You can and should create more than one buyer persona. Write down everything you know about them – their age, gender, position, and work title. List their interests, pain points, and problems. Don’t forget to give them a name and assign a photo (a stock photo is fine). This will help you build a profile that is accurate and you can connect to.

To create a buyer persona, you’ll want to take into account things like:

  • Industry: You will want to define the industries where your company has a competitive advantage or can build the largest number of use cases.
  • Job title: Use LinkedIn’s Job Titles as a reference. What are the roles of your target people?
  • Company headcount: How big is their company? Potentially what are their purchasing procedures?
  • Company revenue: This can be an important filter to eliminate or include specific companies (e.g. if you want to target startups or exclude them).
  • Tech used (if necessary): You may want to target companies that already use a CRM, for example, Salesforce.
  • Social channels: Where do they spend time online? Are there communities on social networks? Do they use LinkedIn? Twitter? identifying the right channels is going to make the reach more efficient.

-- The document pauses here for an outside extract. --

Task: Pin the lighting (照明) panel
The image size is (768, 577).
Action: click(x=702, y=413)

Example of a Buyers Persona

Here is an example of a 32-year-old Product Lead for Anchor at Spotify – Sarah Cheung. This example contains all the major elements you need when creating your buyer persona to fuel your marketing and sales messages.

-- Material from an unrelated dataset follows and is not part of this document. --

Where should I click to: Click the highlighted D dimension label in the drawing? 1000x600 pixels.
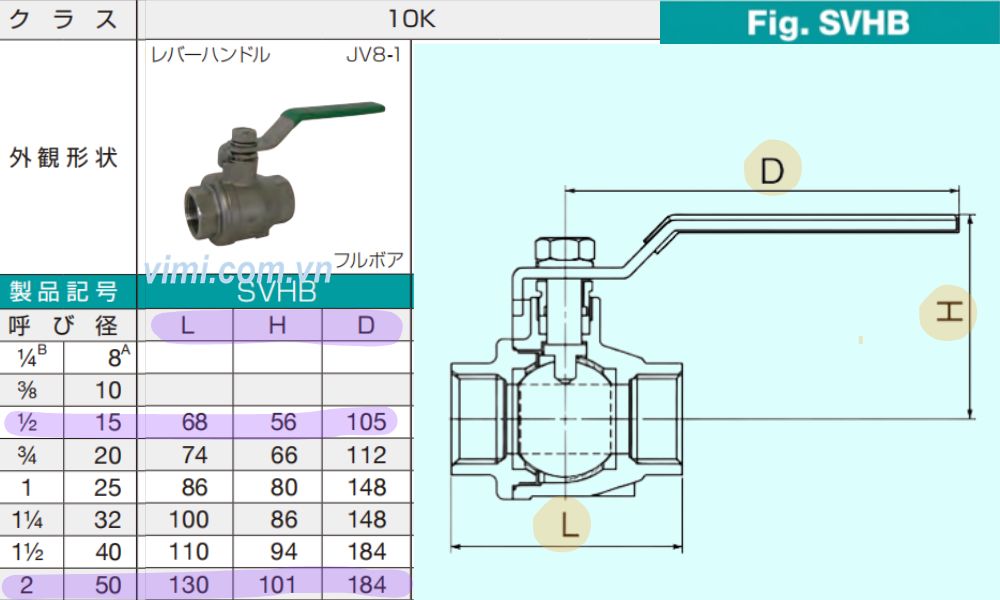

Name: Sarah Cheung (she/her)

Role: Product Lead for Anchor @ Spotify

Age: 32

Education: Bachelor of Arts in Communication

Status: Single

Location: West Hollywood, CA

Industry: Tech

Company Headcount: 5000+

Favorite channels: LinkedIn, Twitter

Quote: “If I don’t understand what my customers do, I can’t do anything for them.”





Sarah is a product lead for Spotify’s latest acquisition, Anchor – a mobile podcasting platform. She is leading the transition and assuming ownership of the product and with that comes a new learning curve. Sarah is new to podcast production and is looking to rally her cross-functional team by conducting user research that builds empathy for her customers – creators of podcasts so that she can integrate the product and map new product development with confidence and meaning.


Role + Tasks + Goals

Product Lead

Wants to better understand her customers


  • Lead the acquisition and integration of Anchor’s product into the Spotify family.
  • Create and share a common understanding of a podcaster’s workflow.
  • Establish a roadmap for product integration and product differentiation to establish Spotify as the leading platform for podcasts.
  • Identify and groom talent across both Spotify’s incumbent team and Anchor’s acquired talent to form a new product leadership going forward.

Pain points

  • Getting everyone on the same page.
  • New to the podcasting world and there is a lot to learn about the customer segment of podcast hosts/producers.
  • Integrating leadership from Anchor into Spotify’s culture.

Core Needs

  • Share the knowledge base and collaborate with the team on shaping the product in the future.
  • Conduct user research with podcasters to understand their needs.


Bring the Buyer Persona into your cold outreach campaign

Now that you have spent time understanding your ideal buyer personas and created detailed profiles with names and photos assigned, it is time to write a cold outreach email to them. Think about the information you discovered about your target audience every time you want to reach them.

An example of a cold outreach campaign message:


Creating comprehensive buyer personas is an important part of any marketing strategy or outreach campaign for that matter. By understanding who your ideal customers are, where they hand out and what problems they deal with from real-world data, you can create highly targeted messages that are more likely to succeed and turn into paying leads.